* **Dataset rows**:
━━━━━━━━━━━━━━━━━━━━━━━━━━━━━━

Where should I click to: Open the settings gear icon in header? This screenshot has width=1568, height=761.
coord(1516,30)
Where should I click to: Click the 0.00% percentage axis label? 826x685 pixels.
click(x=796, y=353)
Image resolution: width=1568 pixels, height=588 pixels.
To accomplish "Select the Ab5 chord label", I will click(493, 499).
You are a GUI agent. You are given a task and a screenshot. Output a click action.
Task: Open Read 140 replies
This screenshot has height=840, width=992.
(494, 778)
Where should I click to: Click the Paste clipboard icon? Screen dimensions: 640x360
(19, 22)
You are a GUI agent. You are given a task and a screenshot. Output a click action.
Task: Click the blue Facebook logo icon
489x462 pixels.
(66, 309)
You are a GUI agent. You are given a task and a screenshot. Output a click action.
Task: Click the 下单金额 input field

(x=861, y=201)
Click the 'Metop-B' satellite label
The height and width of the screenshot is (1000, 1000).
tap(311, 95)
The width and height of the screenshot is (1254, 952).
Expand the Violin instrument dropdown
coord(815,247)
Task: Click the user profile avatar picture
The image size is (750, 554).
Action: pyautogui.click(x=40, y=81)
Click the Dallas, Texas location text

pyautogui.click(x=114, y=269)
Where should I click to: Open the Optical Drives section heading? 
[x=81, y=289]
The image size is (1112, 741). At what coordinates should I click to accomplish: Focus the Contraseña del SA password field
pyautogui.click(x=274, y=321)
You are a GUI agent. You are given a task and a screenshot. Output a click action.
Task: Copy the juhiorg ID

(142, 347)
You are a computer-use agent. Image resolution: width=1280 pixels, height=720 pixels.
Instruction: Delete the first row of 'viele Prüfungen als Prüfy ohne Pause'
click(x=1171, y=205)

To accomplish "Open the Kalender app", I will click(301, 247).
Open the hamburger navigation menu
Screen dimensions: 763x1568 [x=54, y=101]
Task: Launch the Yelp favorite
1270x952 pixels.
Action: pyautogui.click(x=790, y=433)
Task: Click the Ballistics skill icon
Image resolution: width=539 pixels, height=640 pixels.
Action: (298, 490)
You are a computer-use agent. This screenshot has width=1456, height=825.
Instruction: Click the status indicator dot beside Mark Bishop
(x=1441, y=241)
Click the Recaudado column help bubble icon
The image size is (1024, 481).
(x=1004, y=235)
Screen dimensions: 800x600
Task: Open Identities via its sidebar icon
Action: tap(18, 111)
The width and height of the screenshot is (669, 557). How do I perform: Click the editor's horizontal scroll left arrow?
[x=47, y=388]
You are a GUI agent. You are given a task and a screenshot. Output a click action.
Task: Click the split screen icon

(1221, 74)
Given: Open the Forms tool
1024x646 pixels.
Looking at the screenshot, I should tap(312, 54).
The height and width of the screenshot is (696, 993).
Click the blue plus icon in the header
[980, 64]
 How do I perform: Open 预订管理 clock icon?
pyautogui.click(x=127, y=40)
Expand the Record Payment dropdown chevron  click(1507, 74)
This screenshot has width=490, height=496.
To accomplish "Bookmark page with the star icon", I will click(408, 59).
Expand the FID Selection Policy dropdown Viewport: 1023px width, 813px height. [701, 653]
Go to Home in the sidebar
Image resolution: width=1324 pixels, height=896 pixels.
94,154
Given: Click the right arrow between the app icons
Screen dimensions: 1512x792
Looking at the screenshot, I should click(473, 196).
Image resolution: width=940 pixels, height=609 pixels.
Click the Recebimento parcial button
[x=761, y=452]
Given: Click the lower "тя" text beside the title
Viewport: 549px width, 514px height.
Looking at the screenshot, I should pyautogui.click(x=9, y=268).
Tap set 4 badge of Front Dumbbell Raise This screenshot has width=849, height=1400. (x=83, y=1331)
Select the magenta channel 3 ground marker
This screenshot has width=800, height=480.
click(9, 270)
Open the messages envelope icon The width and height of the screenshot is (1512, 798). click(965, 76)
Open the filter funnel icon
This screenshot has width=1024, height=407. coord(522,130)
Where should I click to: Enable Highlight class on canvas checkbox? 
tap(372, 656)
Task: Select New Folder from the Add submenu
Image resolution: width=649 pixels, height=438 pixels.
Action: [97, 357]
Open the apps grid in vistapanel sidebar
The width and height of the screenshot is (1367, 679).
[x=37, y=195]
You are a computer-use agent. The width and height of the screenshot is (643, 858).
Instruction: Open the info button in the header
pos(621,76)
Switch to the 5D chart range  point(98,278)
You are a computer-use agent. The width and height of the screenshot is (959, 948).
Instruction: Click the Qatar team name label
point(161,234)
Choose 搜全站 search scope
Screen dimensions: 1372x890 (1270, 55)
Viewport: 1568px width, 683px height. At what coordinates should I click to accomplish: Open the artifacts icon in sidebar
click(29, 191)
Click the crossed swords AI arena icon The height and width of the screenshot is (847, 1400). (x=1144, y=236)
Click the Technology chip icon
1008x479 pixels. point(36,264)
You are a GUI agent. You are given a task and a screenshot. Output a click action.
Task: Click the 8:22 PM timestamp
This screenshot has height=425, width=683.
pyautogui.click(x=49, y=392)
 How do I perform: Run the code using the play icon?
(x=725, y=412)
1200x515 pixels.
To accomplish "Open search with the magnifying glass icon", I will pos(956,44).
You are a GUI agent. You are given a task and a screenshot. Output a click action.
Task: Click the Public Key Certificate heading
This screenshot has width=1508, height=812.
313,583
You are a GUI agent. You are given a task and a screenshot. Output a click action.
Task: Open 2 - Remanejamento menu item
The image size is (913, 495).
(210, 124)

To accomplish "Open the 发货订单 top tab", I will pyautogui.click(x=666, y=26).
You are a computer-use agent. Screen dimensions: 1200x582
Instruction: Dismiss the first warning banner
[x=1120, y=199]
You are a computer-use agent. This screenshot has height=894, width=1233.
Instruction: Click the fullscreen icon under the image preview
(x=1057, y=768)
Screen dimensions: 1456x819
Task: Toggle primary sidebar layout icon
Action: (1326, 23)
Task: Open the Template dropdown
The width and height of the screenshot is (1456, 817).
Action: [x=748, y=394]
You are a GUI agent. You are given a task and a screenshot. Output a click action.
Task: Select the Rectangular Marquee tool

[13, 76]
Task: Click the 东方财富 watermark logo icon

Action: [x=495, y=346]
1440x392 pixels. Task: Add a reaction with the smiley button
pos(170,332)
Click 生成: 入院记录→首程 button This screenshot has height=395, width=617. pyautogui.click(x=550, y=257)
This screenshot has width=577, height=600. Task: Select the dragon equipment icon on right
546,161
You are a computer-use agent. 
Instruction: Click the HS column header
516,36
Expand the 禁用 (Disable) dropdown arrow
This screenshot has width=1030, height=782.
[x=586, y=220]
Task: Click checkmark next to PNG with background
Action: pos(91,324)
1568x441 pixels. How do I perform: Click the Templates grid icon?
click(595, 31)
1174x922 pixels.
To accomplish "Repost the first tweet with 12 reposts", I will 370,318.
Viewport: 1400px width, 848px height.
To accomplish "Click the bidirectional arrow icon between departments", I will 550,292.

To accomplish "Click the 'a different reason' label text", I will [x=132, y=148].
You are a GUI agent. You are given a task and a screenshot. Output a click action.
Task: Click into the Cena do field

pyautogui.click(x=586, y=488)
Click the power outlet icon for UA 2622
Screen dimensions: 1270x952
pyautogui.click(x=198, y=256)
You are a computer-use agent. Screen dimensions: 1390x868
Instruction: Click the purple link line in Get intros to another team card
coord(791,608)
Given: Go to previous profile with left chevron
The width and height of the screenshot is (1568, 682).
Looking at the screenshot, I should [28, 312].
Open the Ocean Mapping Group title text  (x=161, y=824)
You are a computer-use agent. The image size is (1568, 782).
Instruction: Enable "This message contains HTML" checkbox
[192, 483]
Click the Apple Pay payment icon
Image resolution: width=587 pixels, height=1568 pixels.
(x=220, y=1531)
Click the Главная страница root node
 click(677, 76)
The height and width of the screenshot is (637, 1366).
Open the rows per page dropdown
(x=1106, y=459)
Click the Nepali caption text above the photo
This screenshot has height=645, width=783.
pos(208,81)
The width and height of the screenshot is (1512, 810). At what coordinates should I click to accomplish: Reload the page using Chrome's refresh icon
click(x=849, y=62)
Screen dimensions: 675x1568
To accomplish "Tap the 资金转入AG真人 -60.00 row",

━━━━━━━━━━━━━━━━━━━━━━━━━━━━━━

* **The exercise**:
Write out the entries from the line containing "Open the hamburger navigation menu" up to and including the line containing "Action: (298, 490)", with every character kept as it is.

* **The reply**:
Open the hamburger navigation menu
Screen dimensions: 763x1568 [x=54, y=101]
Task: Launch the Yelp favorite
1270x952 pixels.
Action: pyautogui.click(x=790, y=433)
Task: Click the Ballistics skill icon
Image resolution: width=539 pixels, height=640 pixels.
Action: (298, 490)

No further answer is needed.